A singular pad for each connection

All the connections to components need to have their individual and autonomous pads. The pads should also correspond to the sizes of their mates. Whenever two components or parts share a single pad like capacitor or resistor, aligning them properly during Assembly becomes impossible. Further, when a pad proves larger than the mate for components, component tombstoning may result, primarily from a solder deposition imbalance.

It is prudent to ensure a mask-defined pad with the right size when the plane functions as the contact point. Whenever a device has non-solder mask pads for connection purposes on top of soldermask, it is crucial to avoid editing the apertures of the solder mask pads.

Simplify the CAM setup

The early identification of issues with the potential of impeding PCB components assembly can prove a game-changer. When the circuit board has to undergo fabrication and Assembly within the same PCB facility, always verify if you can present the design information in the ODB++ format. It helps speed up the identification of likely manufacturing issues besides easing the CAM setup. Additionally, outputting your design in a similar format captures Assembly, fabrication, and testing data within an integrated structure. It thus supports the automated analysis besides avoiding data conversions that may prove time-consuming at this phase (CAM). Remember, all EDA platforms can output design information or data in ODB++.
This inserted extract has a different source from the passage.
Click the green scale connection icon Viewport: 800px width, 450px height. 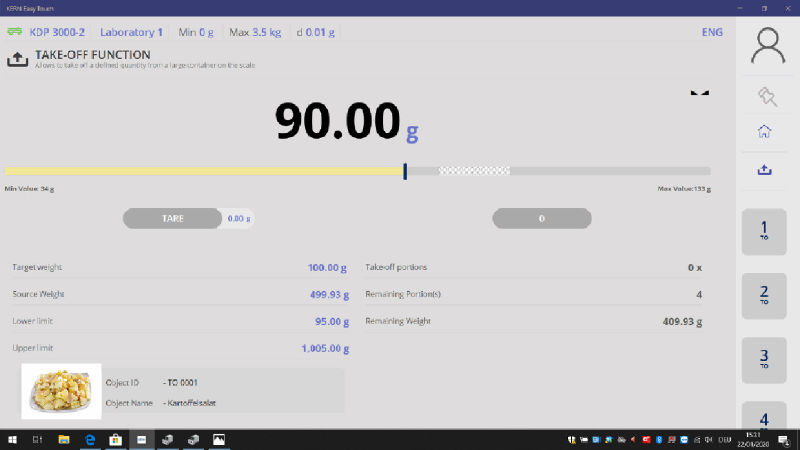click(15, 32)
Address the aspect of component delivery

The aspect technically does not cover the design for the assembly element but is equally vital to the assembly partner. Whenever your plan entails the Assembly of components based on consignments, it is prudent to supply all or some components to the assembly partner. The assembler, in this instance, does not procure the components. You, therefore, have to supply the components in carefully organized kits that match the bill of materials (BOM). Supply all the surface-mount components in reels. Alternatively, you can also supply them in tapes that measure at least six inches in length. You can also supply the SMT components in trays or tubes.

It is also important to supply more components than specified in the bill of materials to cover for attrition when assembling. For instance, most assembly houses will require at least 20% extra resistors than the BOM specifies.
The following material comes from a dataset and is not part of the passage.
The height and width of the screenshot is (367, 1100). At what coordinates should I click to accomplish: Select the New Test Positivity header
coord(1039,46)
Extra PCB assembly guidelines

Some of the other crucial details to consider for your PCB assembly process includes the wash and heat aspects. You have to know the maximum limit of the heat levels your components can withstand. Further, check whether you can wash the components and what assembly type they the components require. Orientation of capacitors and components that radiate heat are some of the other aspects to consider.

 

PCB Automated Assembly Components

A lot of modern printed circuit board assembly products rely on automated Assembly. Here, the PCB automated assembly components undergo a machine-operated placement process besides the soldering process. However, it often still requires the input of manual assembly technicians.
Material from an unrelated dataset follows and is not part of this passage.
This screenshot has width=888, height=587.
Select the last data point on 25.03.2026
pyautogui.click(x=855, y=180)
Automated Assembly of PCB components results in a high level of consistency besides guaranteeing speed. As a result, it helps assembly companies to stay competitive. But in unique circumstances where the PCBA has a particular design or requires specific components, manual Assembly comes into play.

Automated Assembly of PCB components has obvious benefits. It includes speed of product-to-market deliveries, high precision assembly, capacity to assemble components in mass numbers, etc. However, manual Assembly of components also has its advantages, especially when assembling unique PCB products.

 

Final Thoughts

PCB components assembly is vital for producing functional printed circuit boards, besides the ready deployment for diverse applications. Understanding the various PCB components, the assembly processes, the technologies involved is vital for quality PCB assemblies. Further, guidelines on how to go about the assembly process are also instrumental in designing printed circuit boards that will prove assembly-ready upon fabrication.